> WORK ORDER 1
List every username that heads a post in the fragrance forum thread below, along with the date shown beside it.
> WORK ORDER 2
Write a continuation of the fragrance forum thread below, picking up after its last line.

> DOCUMENT TEXT
★ ★ ★ ★ ★ ★ ★

I panicked about fragrances going away and placed another order today.  But hubby REALLY wanted me to get some more Delhi Junction.  As I mentioned, the candles made with it were a big hit, but you need a lot for a strong scented candle.  About 1.25 oz per pound of wax according to Nurture, so it goes fast.  I bought an 8 ounce bottle.  Another fragrance that I adore that is going away is the dupe of Champagne Snow Showers, which is Sparkling Citrus and Snow at Nurture.  I've even made a roll-on perfume with that.

I hope they last in the bottle.  She used dark bottles, which help, I'm told.


----------



## cmzaha (Jan 3, 2020)

math ace said:


> I thought I was going to be in trouble with a 40% off sale, but if these are  Fragrances that are being discontinued, I'm safe.....
> 
> I don't need to try a new fragrance, Fall in love, and then not be able to purchase more!


I agree. It is bad if a customer falls in love with a fragrance and it is no longer available, so I try to stay away with discontinued fragrances, it is hard enough when they get discontinued without our knowledge.


----------



## Sally Scheibner (Jan 3, 2020)

Carly B said:


> Nurture, my favorite fragrance vendor, is having what appears to be an unpublicized sale on certain fragrances, mostly the Lush dupes. 40% off all sizes.
> 
> 
> It's not all the Lush dupes (and there are some non-Lush fragrances on sale as well), but I went into a panic thinking that since it was just some select fragrances, she was going to discontinue them, so I bought way too much.
> ...



Thanks to Carly for Nurture sale.  Got a few never tried: paramour & sugar cookies to try & mimic shalamar(?). Bought more oudh wood & All Souls’ Day (muscadine grape scent ).


----------



## Lynnz (Jan 4, 2020)

I adore Infamous and I am sooooooo sad that it is being discontinued as Natures Garden (who also sell a dupe of Rock Star) no longer ship to New Zealand so I guess if I have withdrawals I will have to purchase a sliver from Lush!. I purchased a pound so that should do me for quite some time


----------



## lucycat (Jan 5, 2020)

★ ★ ★ ★ ★ ★ ★

> THE DATA
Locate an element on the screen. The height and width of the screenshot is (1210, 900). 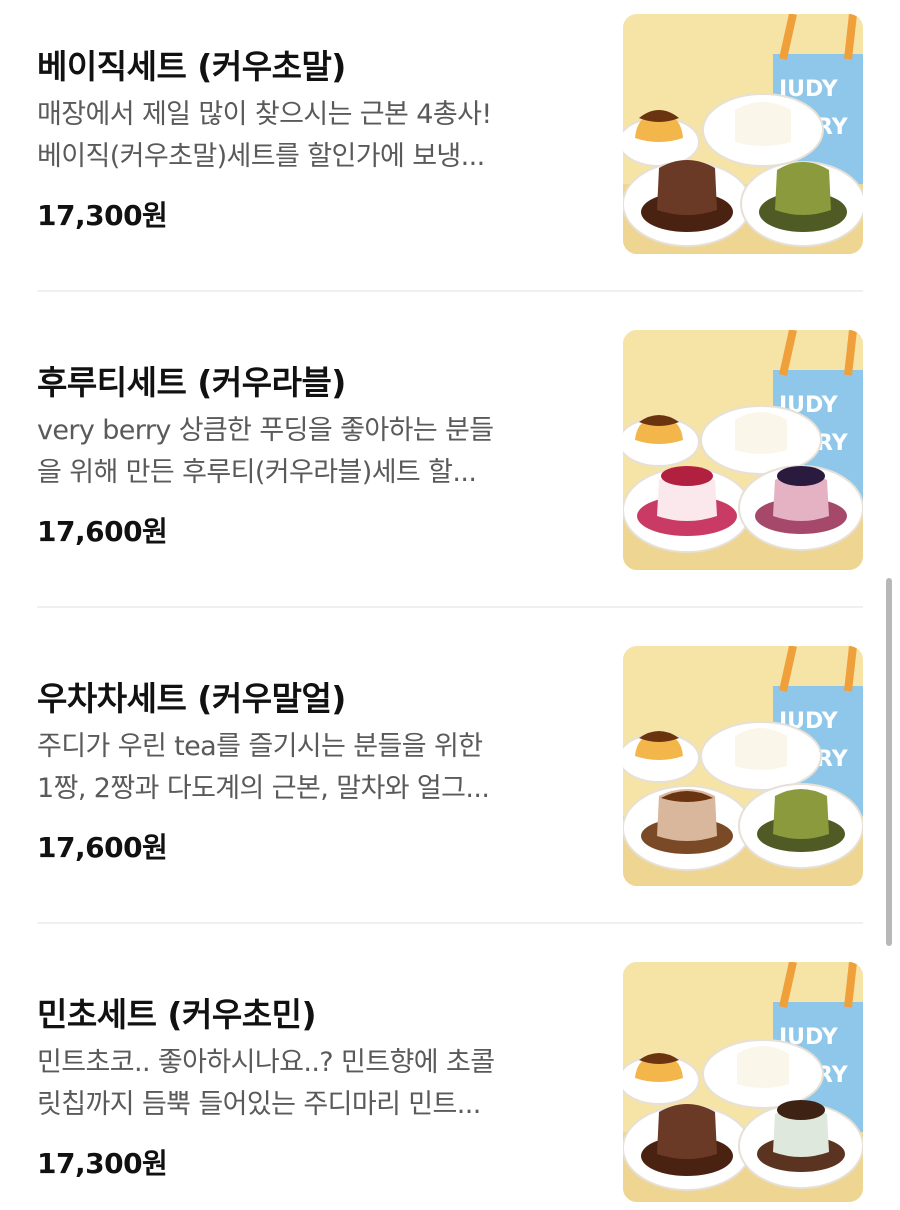
menu-item-name: 우차차세트 (커우말얼) is located at coordinates (192, 698).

★ ★ ★ ★ ★ ★ ★

> RESULT 1
cmzaha (Jan 3, 2020)
Sally Scheibner (Jan 3, 2020)
Lynnz (Jan 4, 2020)
lucycat (Jan 5, 2020)

> RESULT 2
I don't understand why some fragrances are on sale and some aren't.  Would there be an expiry date?  I don't want to think about that....I just discovered one of my favorite fragrances from MMS isn't there anymore.  It made me sad....[/QUOTE said:
			
		

> Have you asked MMS about the fragrance?  I don't think you know if it was discontinued until you ask.  I have seen them remove the fragrance from the website when it was out of stock and it showed back up later.


----------



## math ace (Jan 5, 2020)

The disclaimer above the sale said that the scents were being DISCONTINUED due to 1.) lack of sales or 2.) rising cost to make those fragrances.


----------



## cmzaha (Jan 5, 2020)

math ace said:


> The disclaimer above the sale said that the scents were being DISCONTINUED due to 1.) lack of sales or 2.) rising cost to make those fragrances.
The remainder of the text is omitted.